■ Texto seleccionado:
------------------------------
Es muy útil revisar los datos de la Cartelera cinematográfica 1912-1919 (Amador y Ayala Blanco, 2009), que consigna los largometrajes estrenados en México durante ese periodo (antes de 1912 hubo precedentes aislados no siempre identificados con claridad). En estos ocho años se estrenaron 768 largos italianos, 619 norteamericanos, 313 franceses y, en un sexto lugar, después de Dinamarca y Alemania, 46 mexicanos. Es solo en 1918 y 1919 que los estrenos norteamericanos se imponen, lo que avalaría la tesis de Aurelio de los Reyes sobre esa primera “época de oro”, sumada, claro está, al hecho de la finalización de la Revolución mexicana en su etapa bélica. Entre 1912 y 1915 casi no hay estrenos norteamericanos y a partir de 1916 se produce el salto: 25 en 1916, 153 en 1917, 207 en 1918 y 216 en 1919 (Amador y Ayala Blanco, 2009, pp. 159-162). Salvo los años 1913 y 1915 en los que, por la situación política y militar del país hay una clamorosa disminución del flujo de estrenos provenientes de Europa, Italia mantiene en los demás años una apreciable presencia.
------------------------------
■ Instrucciones: Sigue escribiendo el texto sobre los estrenos de cine en México entre 1912 y 1919, a partir de su última oración.
------------------------------
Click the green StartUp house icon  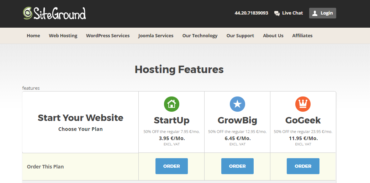click(x=171, y=104)
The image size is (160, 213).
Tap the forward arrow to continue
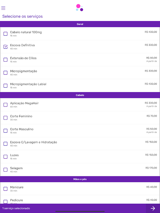click(x=153, y=208)
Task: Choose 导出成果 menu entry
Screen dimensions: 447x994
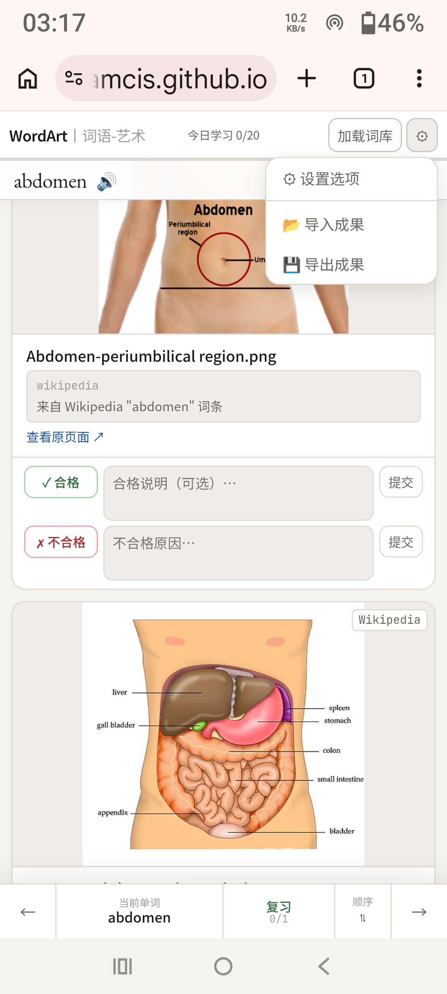Action: (x=324, y=265)
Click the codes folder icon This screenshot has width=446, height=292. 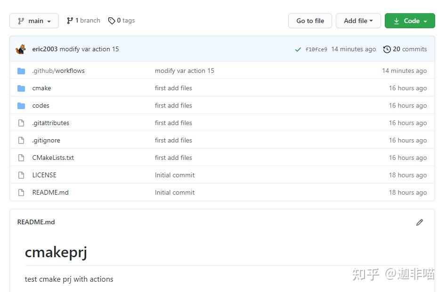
------------------------------
■ Respuesta:
Mimí Derba es la principal figura femenina de esa época, en la cual, según Aurelio de los Reyes (1983) se apeló a historias ancladas en el pasado y filmadas en interiores, sin faltar las adaptaciones de novelas, entre ellas El zarco (José Manuel Ramos, 1920), sobre una obra de Rafael Bermúdez Zataraín y una primera versión de Santa (Luis G. Peredo, 1918) a partir de la muy popular obra de Federico Gamboa, que será nuevamente llevada al cine en más de una ocasión. El primer largometraje de argumento mexicano es 1810 o ¡los libertadores!, de Carlos Martínez de Arredondo y Manuel Cirerol Sansores (1916).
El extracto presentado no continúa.